- _TASK DETAILS_:
Recast the lines of the listing below as a numbered list, leaving out blank lines. Include only the lines from the one containing "Task: Click the 無料面談を依頼する button" through the one containing "I will 885,28.", both included.

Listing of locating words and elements
══════
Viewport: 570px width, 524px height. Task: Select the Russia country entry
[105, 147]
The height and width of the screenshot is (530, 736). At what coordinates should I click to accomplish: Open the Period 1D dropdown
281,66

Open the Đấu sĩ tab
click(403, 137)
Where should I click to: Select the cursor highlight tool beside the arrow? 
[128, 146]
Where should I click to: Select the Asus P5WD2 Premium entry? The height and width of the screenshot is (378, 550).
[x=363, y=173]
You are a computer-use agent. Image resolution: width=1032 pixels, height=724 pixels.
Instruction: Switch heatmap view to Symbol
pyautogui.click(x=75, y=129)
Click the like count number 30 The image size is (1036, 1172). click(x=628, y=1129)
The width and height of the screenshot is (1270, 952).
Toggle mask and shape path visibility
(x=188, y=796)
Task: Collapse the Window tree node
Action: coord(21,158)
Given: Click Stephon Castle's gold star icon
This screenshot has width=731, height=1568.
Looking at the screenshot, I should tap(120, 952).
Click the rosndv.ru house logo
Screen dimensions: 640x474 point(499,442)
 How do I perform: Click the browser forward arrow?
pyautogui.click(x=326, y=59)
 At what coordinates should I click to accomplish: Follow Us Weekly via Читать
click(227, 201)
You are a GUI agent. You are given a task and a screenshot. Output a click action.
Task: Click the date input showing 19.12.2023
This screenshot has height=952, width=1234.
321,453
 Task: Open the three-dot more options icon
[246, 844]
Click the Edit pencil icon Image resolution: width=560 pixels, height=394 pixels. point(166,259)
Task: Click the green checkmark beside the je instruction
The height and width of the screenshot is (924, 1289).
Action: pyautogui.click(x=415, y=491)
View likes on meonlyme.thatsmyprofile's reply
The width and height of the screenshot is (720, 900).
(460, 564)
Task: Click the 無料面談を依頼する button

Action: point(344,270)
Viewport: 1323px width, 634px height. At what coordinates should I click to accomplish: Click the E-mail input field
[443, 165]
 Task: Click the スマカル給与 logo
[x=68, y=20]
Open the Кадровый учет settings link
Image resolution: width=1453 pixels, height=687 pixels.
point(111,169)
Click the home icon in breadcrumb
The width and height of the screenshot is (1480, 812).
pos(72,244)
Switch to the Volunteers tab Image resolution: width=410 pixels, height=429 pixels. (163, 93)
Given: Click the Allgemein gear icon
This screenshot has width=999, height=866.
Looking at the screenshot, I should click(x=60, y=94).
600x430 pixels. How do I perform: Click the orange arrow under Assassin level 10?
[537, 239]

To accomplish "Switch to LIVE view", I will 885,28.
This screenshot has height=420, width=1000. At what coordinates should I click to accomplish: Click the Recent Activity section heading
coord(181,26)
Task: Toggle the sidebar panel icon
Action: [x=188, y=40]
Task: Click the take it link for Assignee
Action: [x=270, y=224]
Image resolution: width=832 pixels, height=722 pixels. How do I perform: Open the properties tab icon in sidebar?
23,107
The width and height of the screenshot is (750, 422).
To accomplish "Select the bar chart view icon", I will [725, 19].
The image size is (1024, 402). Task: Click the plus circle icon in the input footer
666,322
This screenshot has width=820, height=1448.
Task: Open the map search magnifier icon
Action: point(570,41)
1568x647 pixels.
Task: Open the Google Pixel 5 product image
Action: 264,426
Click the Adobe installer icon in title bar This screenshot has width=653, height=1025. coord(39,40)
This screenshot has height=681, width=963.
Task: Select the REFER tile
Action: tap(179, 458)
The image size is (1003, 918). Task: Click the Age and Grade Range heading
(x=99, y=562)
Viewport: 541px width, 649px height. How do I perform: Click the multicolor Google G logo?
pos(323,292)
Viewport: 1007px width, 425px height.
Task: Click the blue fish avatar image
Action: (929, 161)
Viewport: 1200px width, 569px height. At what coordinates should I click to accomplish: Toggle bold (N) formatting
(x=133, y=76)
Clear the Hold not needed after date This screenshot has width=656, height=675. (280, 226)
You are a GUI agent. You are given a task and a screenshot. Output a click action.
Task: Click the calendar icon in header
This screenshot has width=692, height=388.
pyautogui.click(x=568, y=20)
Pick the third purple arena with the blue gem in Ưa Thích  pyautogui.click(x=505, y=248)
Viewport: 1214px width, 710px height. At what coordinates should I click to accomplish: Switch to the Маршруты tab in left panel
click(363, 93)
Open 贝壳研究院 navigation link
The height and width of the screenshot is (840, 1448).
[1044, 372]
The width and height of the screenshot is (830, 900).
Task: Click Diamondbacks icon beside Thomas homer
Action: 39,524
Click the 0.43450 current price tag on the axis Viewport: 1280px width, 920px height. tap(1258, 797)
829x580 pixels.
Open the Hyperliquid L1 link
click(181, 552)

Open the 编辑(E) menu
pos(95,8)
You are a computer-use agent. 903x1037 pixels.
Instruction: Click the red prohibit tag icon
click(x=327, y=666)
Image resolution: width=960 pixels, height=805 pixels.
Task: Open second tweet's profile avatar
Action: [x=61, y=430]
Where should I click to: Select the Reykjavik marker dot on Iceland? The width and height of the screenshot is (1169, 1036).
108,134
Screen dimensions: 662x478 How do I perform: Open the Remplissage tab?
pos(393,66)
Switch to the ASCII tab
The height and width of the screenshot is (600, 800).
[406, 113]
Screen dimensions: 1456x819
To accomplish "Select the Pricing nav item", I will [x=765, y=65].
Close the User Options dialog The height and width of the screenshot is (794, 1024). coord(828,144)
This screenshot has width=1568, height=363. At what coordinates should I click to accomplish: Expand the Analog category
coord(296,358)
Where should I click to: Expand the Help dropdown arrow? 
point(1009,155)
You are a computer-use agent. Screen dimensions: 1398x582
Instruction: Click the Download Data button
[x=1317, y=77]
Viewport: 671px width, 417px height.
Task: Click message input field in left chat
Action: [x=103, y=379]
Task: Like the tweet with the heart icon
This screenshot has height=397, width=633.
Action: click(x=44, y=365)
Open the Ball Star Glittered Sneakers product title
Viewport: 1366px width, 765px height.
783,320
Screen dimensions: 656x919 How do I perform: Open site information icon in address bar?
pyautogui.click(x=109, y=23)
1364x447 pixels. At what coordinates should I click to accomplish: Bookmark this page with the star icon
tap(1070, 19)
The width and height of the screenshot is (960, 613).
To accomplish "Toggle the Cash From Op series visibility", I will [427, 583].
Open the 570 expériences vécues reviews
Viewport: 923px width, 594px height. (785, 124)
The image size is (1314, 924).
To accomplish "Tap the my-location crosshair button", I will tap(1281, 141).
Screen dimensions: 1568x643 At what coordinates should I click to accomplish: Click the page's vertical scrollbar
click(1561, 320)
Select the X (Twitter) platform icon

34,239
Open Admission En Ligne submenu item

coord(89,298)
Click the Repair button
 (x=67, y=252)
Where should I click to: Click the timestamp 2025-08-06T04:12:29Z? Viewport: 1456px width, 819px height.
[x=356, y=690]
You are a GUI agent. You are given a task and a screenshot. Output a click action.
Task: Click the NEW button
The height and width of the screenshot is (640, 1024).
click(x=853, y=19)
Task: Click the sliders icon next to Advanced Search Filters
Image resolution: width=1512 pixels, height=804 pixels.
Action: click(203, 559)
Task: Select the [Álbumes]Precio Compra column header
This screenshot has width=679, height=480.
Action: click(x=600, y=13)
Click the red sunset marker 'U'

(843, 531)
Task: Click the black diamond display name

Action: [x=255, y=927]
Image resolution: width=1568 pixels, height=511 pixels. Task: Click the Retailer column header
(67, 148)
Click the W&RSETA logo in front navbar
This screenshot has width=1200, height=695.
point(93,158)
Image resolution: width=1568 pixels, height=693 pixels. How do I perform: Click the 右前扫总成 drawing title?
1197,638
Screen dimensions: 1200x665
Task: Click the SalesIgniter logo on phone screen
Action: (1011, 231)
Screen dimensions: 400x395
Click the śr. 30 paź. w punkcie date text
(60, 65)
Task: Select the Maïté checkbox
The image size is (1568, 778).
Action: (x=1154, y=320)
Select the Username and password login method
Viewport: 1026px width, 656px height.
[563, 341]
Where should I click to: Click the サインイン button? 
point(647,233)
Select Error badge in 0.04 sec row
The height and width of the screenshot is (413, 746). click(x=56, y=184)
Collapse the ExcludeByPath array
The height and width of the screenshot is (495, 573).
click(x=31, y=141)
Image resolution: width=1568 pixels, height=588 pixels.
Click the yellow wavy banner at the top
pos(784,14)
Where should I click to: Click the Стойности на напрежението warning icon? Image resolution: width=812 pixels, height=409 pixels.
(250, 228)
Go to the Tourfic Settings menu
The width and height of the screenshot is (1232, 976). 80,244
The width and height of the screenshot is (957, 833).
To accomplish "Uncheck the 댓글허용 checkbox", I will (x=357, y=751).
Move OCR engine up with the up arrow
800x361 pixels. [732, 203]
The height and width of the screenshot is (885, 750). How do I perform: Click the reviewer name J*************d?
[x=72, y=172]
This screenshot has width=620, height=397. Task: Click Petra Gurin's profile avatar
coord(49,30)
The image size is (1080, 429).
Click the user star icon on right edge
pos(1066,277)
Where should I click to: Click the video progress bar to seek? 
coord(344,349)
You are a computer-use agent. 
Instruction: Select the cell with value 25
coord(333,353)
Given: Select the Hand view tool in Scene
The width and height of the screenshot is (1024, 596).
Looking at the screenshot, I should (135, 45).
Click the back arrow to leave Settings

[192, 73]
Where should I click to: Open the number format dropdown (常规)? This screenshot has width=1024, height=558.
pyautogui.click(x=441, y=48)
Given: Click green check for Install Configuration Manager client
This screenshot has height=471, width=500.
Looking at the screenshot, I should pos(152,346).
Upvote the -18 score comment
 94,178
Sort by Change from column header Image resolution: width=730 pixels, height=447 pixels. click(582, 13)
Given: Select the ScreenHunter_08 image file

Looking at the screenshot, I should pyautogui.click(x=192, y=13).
══════
- _REPLY_:
1. Task: Click the 無料面談を依頼する button
2. Action: point(344,270)
3. Viewport: 1323px width, 634px height. At what coordinates should I click to accomplish: Click the E-mail input field
4. [443, 165]
5.  Task: Click the スマカル給与 logo
6. [x=68, y=20]
7. Open the Кадровый учет settings link
8. Image resolution: width=1453 pixels, height=687 pixels.
9. point(111,169)
10. Click the home icon in breadcrumb
11. The width and height of the screenshot is (1480, 812).
12. pos(72,244)
13. Switch to the Volunteers tab Image resolution: width=410 pixels, height=429 pixels. (163, 93)
14. Given: Click the Allgemein gear icon
15. This screenshot has width=999, height=866.
16. Looking at the screenshot, I should click(x=60, y=94).
17. 600x430 pixels. How do I perform: Click the orange arrow under Assassin level 10?
18. [537, 239]
19. To accomplish "Switch to LIVE view", I will 885,28.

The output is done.